__Requirements__.
In the sermon below, who will give the mission group's final offering next week?

__Passage to read__.

☆ ☆ ☆ ☆ ☆ ☆ ☆

“To Do What is Ours To Do” by Marjory Zoet Bankson

sillouette of skyline suggesting cities around the worldOctober 6, 2019

The Seventeenth Sunday after Pentecost

Now that you’ve heard from David Lloyd and Jacqie Wallen during this season of recommitment, you know that Learners & Teachers Mission Group sees the School for Christian Growth as an integral part of the commitment process at Seekers. Next week, you will hear the final offering from our mission group by John Morris. I look forward to hearing his take on recommitment too.

I had not checked the lectionary when I signed up for this week, nor had I checked the calendar when I told Doug Dodge that I would be glad to throw a few pots on my potter’s wheel to attract visitors to the Seekers booth at the Takoma Park Street Fair today. But for me, those things feel pretty normal for life at Seekers, complex and a bit demanding, – and that’s why I’ve been recommitting here, year after year. I want to be moving toward healing and wholeness, and to share my life with others who take Jesus seriously.

Luke 17:5-10

Our text for today includes yet another puzzling story told by Jesus to his closest disciples. He says (I’m paraphrasing here), If your servant came in from a hard day’s work in the fields, would you ask him to sit down and be fed? No indeed. You would say, “Get to work. I need my dinner. You can eat later.”

☆ ☆ ☆ ☆ ☆ ☆ ☆

__Source data__.
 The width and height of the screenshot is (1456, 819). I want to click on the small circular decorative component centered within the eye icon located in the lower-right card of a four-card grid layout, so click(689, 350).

☆ ☆ ☆ ☆ ☆ ☆ ☆

__Problem solution__.
John Morris